- [PROBLEM REQUIREMENTS]: Copy all the records below, changing every "Image resolution" to "Display resolution" and leaving everything else as it is.

:: DATA SECTION ::

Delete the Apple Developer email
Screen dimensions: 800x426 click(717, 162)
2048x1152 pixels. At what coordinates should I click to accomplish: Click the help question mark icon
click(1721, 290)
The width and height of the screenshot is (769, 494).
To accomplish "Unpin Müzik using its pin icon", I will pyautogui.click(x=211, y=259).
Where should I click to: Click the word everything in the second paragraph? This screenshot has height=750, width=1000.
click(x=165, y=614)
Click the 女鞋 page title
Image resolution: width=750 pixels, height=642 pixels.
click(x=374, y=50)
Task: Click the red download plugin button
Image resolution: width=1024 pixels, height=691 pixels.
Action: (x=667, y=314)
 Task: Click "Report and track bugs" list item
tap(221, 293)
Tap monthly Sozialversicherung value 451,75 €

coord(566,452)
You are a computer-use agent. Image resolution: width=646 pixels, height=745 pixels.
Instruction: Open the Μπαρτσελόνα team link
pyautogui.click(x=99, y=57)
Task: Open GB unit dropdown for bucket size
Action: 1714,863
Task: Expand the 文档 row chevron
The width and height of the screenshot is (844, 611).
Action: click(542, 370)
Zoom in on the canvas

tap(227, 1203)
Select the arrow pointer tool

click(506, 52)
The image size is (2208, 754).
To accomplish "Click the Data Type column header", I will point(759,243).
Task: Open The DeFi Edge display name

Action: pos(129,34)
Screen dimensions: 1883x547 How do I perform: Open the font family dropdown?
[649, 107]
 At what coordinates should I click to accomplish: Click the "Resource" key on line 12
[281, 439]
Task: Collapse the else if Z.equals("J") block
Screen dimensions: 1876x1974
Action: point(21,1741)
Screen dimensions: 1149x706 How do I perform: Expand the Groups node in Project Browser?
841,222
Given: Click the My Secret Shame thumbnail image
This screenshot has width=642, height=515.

:::

- [FINAL RESULT]:
Delete the Apple Developer email
Screen dimensions: 800x426 click(717, 162)
2048x1152 pixels. At what coordinates should I click to accomplish: Click the help question mark icon
click(1721, 290)
The width and height of the screenshot is (769, 494).
To accomplish "Unpin Müzik using its pin icon", I will pyautogui.click(x=211, y=259).
Where should I click to: Click the word everything in the second paragraph? This screenshot has height=750, width=1000.
click(x=165, y=614)
Click the 女鞋 page title
Display resolution: width=750 pixels, height=642 pixels.
click(x=374, y=50)
Task: Click the red download plugin button
Display resolution: width=1024 pixels, height=691 pixels.
Action: (x=667, y=314)
 Task: Click "Report and track bugs" list item
tap(221, 293)
Tap monthly Sozialversicherung value 451,75 €

coord(566,452)
You are a computer-use agent. Display resolution: width=646 pixels, height=745 pixels.
Instruction: Open the Μπαρτσελόνα team link
pyautogui.click(x=99, y=57)
Task: Open GB unit dropdown for bucket size
Action: 1714,863
Task: Expand the 文档 row chevron
The width and height of the screenshot is (844, 611).
Action: click(542, 370)
Zoom in on the canvas

tap(227, 1203)
Select the arrow pointer tool

click(506, 52)
The image size is (2208, 754).
To accomplish "Click the Data Type column header", I will point(759,243).
Task: Open The DeFi Edge display name

Action: pos(129,34)
Screen dimensions: 1883x547 How do I perform: Open the font family dropdown?
[649, 107]
 At what coordinates should I click to accomplish: Click the "Resource" key on line 12
[281, 439]
Task: Collapse the else if Z.equals("J") block
Screen dimensions: 1876x1974
Action: point(21,1741)
Screen dimensions: 1149x706 How do I perform: Expand the Groups node in Project Browser?
841,222
Given: Click the My Secret Shame thumbnail image
This screenshot has width=642, height=515.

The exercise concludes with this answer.